Encryption for blobs

[inverted-capital]

👋

I would like the added guarantee to my users that their sensitive data is encrypted at rest. I am creating this issue to check if this is within the goals of kv-tookbox, because doing it correctly in a single place saves a lot of re-implementation, and helps consumers avoid doing crypto wrong, which is very easy to do.

Anyone wanting to encrypt is going to be storing blobs, regardless of what they started with, so naturally a blob library is sought, and they'll naturally arrive at kv-toolbox.

The interface I would expect is:

export async function set(
  kv: Deno.Kv,
  key: Deno.KvKey,
  blob: ArrayBufferLike | ReadableStream<Uint8Array> | Blob | File,
  options?: { expireIn?: number, encryptionKey?: string },
): Promise<Deno.KvCommitResult> {
  // 
}

Followed by some helper functions to generate a key in an acceptable form, probably jwk or similar.

Given that crypto is built in to deno, performance should be quite good.

[kitsonk]

Interesting suggestion... Let me think about a good way to handle this, as it does feel like a good feature to incorporate into kv-toolbox as a whole, not only blob support.

[inverted-capital]

Awesome !

In the meantime I will figure out a good plan for handling the encryption keys themselves in deno deploy. Storing the keys in an environment variable would defeat the purpose of the encryption protection if deno deploy was compromised at rest, since presumably the env vars are nearby the kv data.

[kitsonk]

Around key management, I was looking at Cloudflare Workers to see what they do just to see if my assumptions are correct, and based on that, I think what Deploy currently provides is sufficiently secure.

Cloudflare Workers has two types of environment variables, "regular" ones and "secret" ones. Regular ones values can be viewed as part of the configuration for the project, while secrets are one way (similar to the way GitHub and other services manage secrets). Deploy only has the equivalent of "secrets".

This means the only way to exfiltrate an encryption key is to compromise an account that can make a deployment, overwrite the deployment with code the would log to the console and the retrieve the key that way. This means, even a compromised API key that could be used to connect to the KV store remotely would not be able to access the data, as well as the manually backed up data built into Deploy would not be decryptable.

I think any other key management solution (like finding a way to integrate to a key store) would ultimately have a similar attack surface, that if a threat actor had access to overwrite a deployment, they would be able to exfiltrate an encryption key, but that generally remote access to the data store or a version of backed up data would be difficult to compromise without the original encryption keys.

[kitsonk]

Encryption for blobs is going to be practical, but encryption for non-byte based objects is going to be impractical. Deno Deploy does not expose the object serialization APIs, which means there is no exposed API to turn a cloneable object, which means that something else has to be used to serialize the value and convert it to bytes to be able to encrypt it and everything I have found so far that would work is VERY slow.

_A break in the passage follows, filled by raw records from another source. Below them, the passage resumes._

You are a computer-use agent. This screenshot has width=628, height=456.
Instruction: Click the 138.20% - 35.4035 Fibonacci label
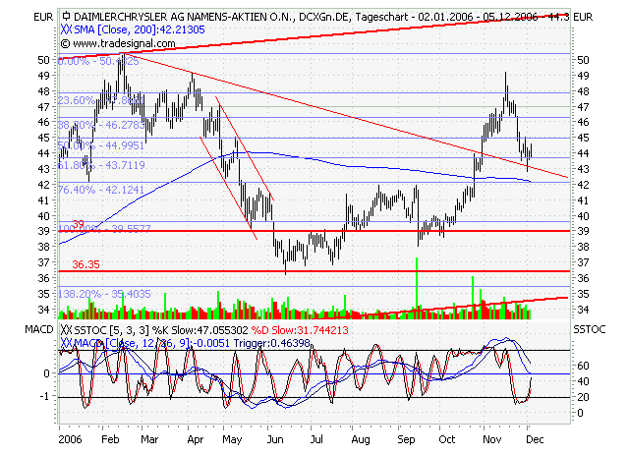point(105,294)
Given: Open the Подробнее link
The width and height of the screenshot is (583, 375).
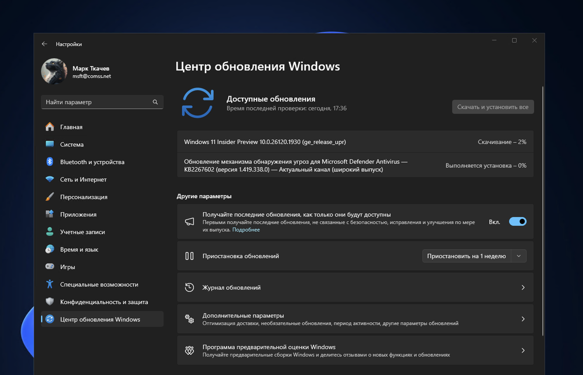Looking at the screenshot, I should [246, 230].
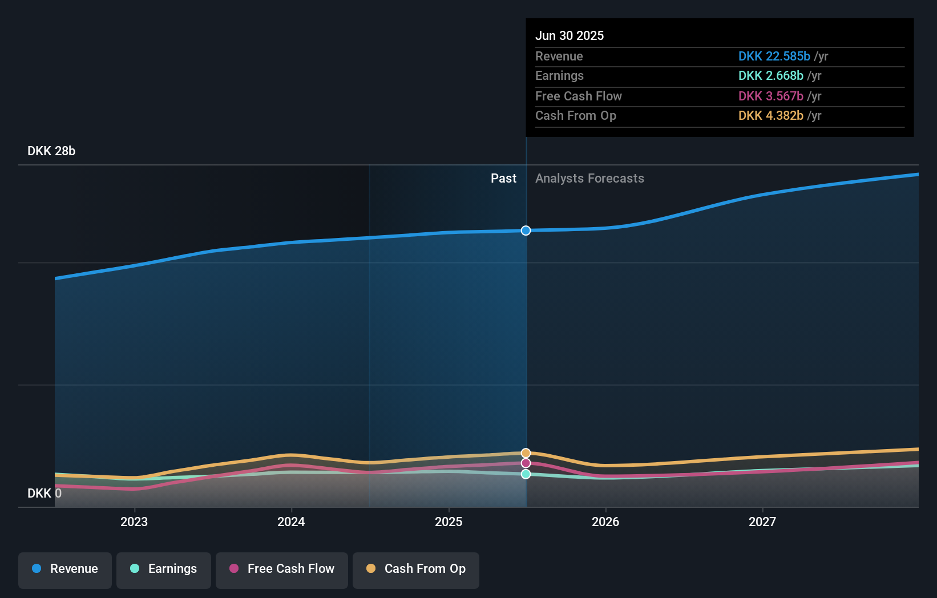Select the orange Cash From Op marker
The width and height of the screenshot is (937, 598).
pyautogui.click(x=525, y=452)
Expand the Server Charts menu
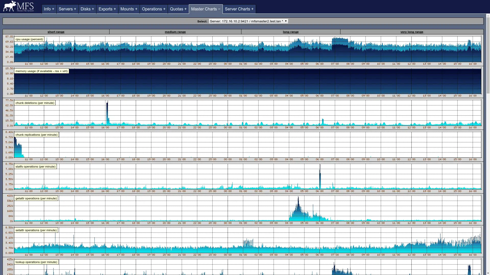 click(x=239, y=9)
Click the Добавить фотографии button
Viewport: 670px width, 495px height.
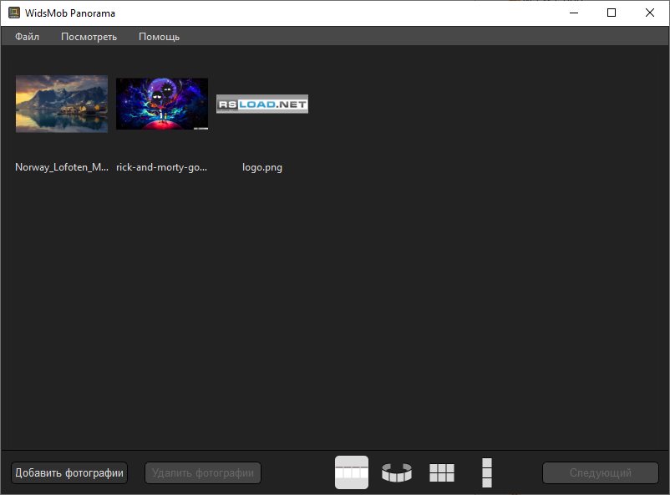pyautogui.click(x=68, y=472)
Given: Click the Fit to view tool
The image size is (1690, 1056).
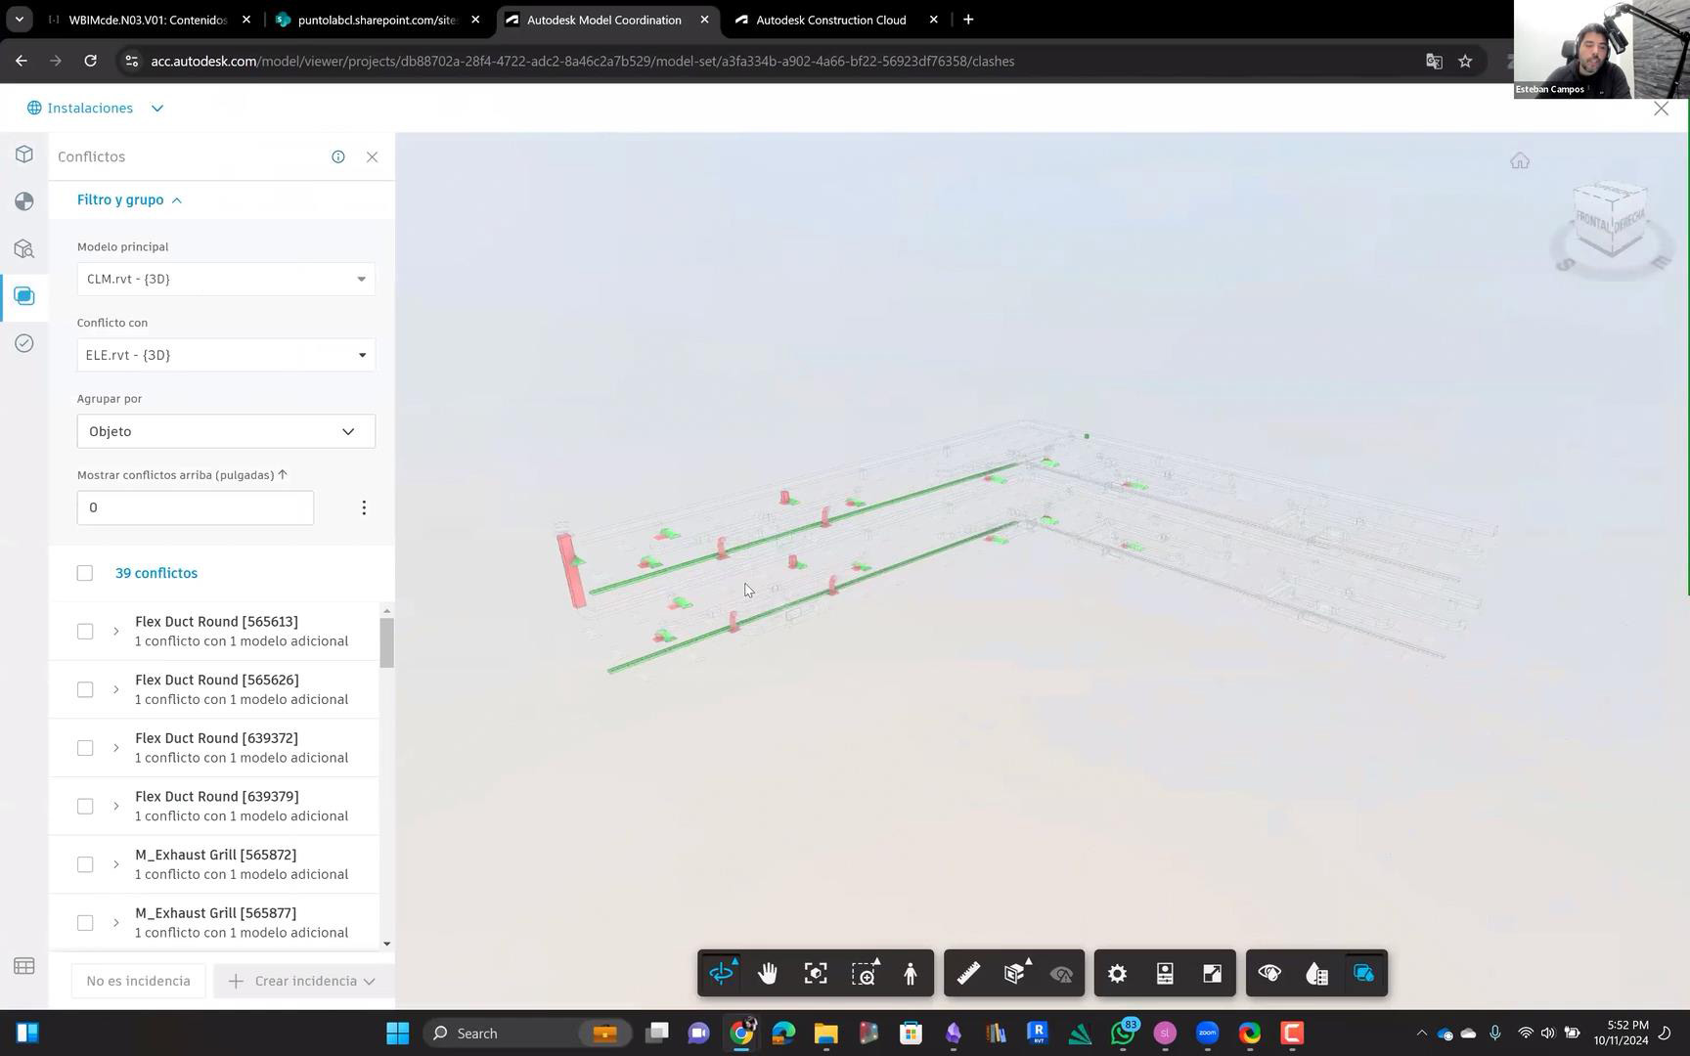Looking at the screenshot, I should (x=816, y=974).
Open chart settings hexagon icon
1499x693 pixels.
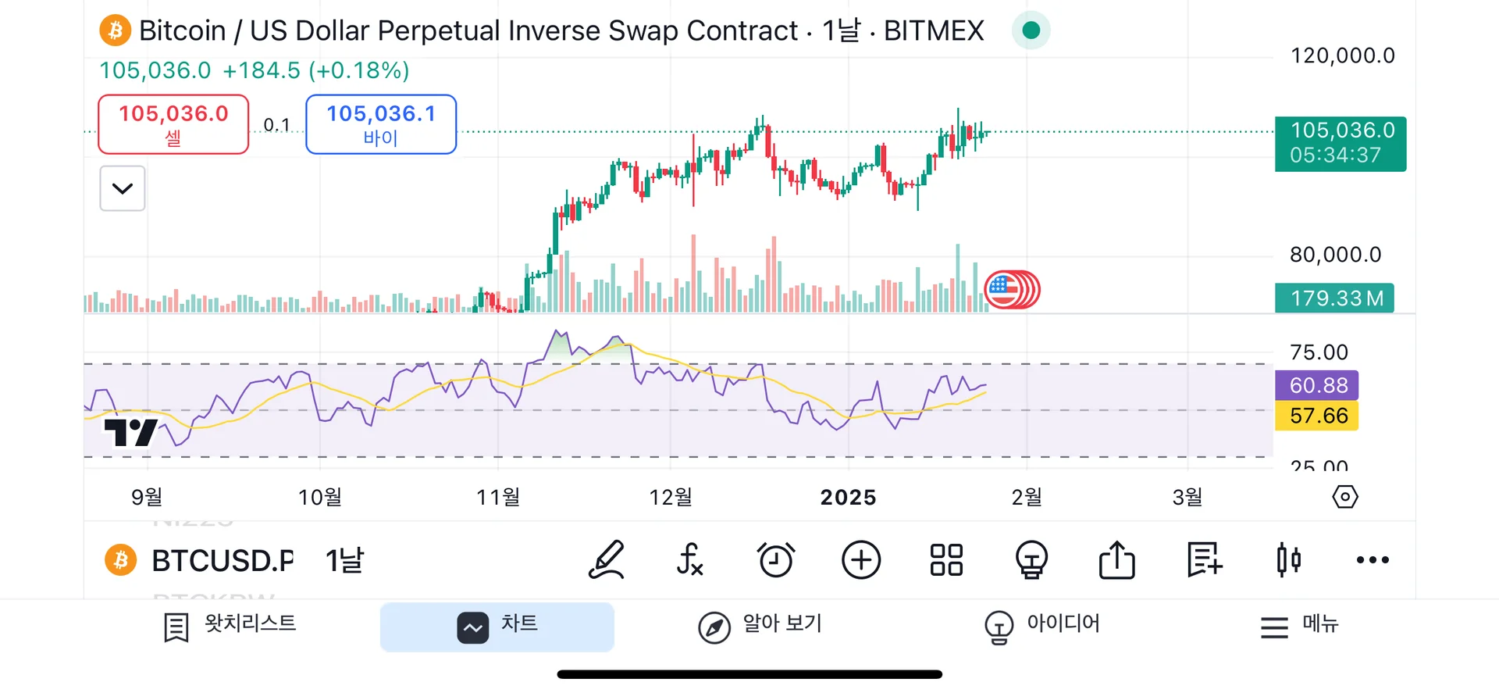[x=1345, y=497]
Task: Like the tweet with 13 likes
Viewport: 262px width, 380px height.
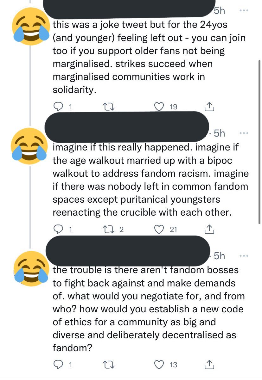Action: tap(160, 365)
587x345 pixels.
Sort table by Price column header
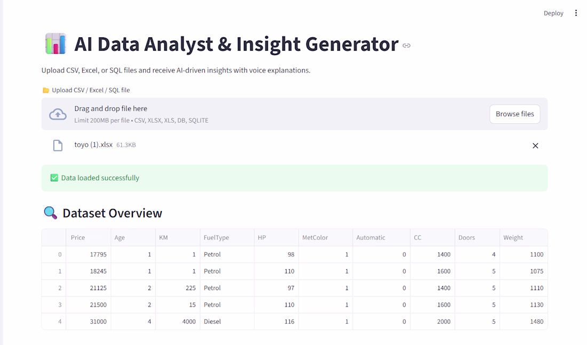(x=88, y=238)
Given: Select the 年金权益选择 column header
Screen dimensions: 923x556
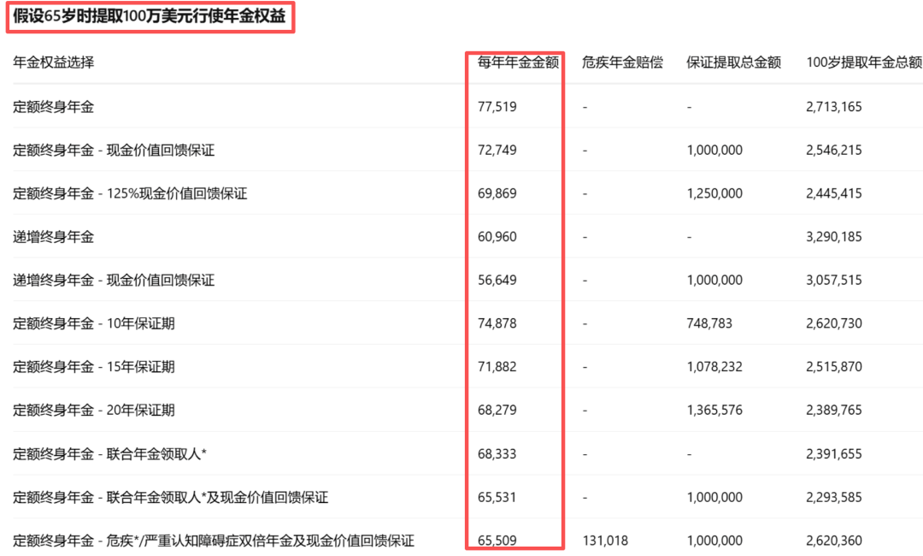Looking at the screenshot, I should point(54,62).
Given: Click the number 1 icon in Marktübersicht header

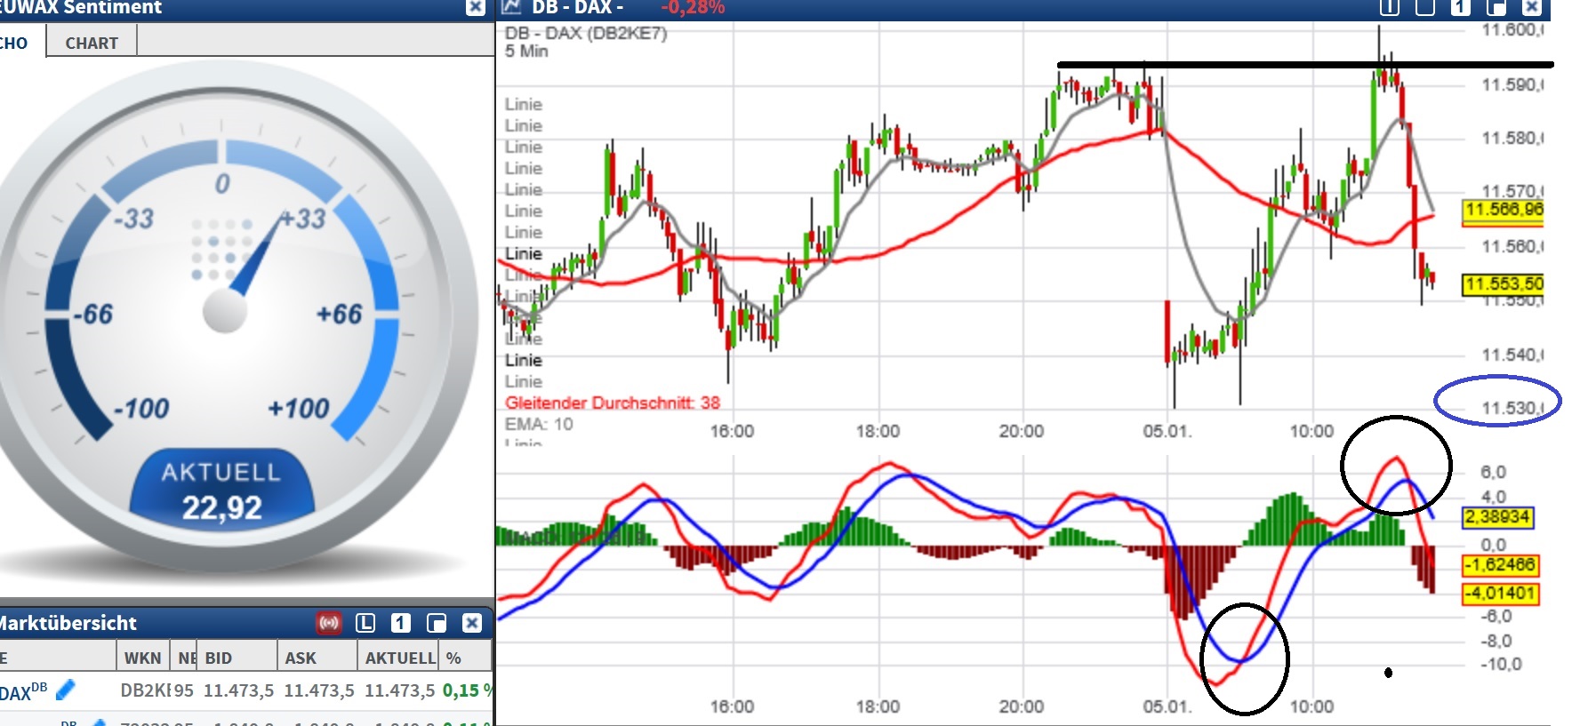Looking at the screenshot, I should point(401,623).
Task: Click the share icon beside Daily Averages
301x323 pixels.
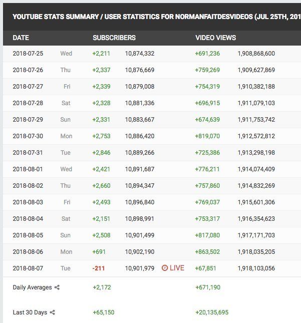Action: pos(57,287)
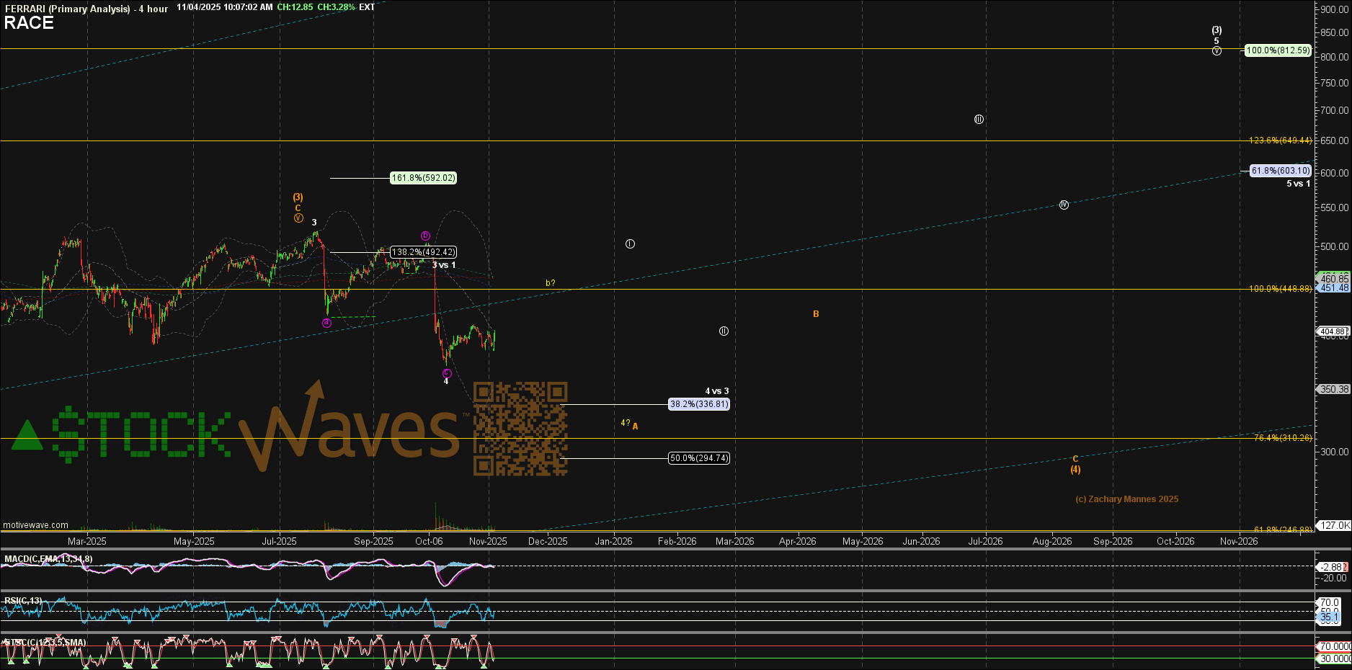Screen dimensions: 1352x670
Task: Select the 100.0%(812.59) extension label
Action: coord(1278,50)
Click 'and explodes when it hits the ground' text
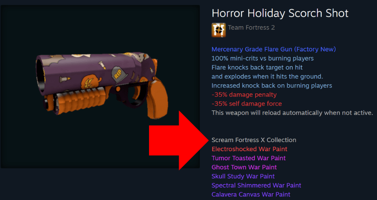Screen dimensions: 377x200 [267, 76]
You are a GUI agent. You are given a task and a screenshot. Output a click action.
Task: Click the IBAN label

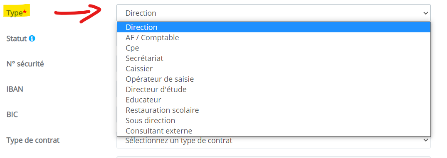pos(15,89)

I think I will create the blob stuff first and then see where to go from there.

[inverted-capital]

Thank you for the key management insights.

If you could overwrite a deployment then you can access the keys is a good fatal attack scenario that has no defense, and so gives good grounding to any security efforts.

Deno Deploy does not publish how the env secrets are stored (and understandably too, since they are still in beta) so without knowing that, we can't pass on those guarantees to our customers.

The attack I was thinking of that a secrets provider avoids is that someone accesses the secrets store for Deno Deploy environment variables and also takes a copy of the Deno KV database, enabling them to read the sensitive data offline.

A secrets store could be locked down to only answer requests from Deno Deploy IP addresses, so denying offline access, and if we were notified of the Deno Deploy breach, we could cycle the secret provider access credentials.

This all sounds like a lot of work for possibly no gains if Deno Deploy has good secrets management in place (which I'm sure they do !) I just wish we knew what it was so we could pass those assurances on to our customers.

[kitsonk]

@lucacasonato hate to drag you into a conversation, but it seemed better than opening some other issue where it might not be easily seen. Is there any documentation or public statements about the security surrounding env variables. Like are the values encrypted at rest and that there is no API that would allow external retrieval of the values?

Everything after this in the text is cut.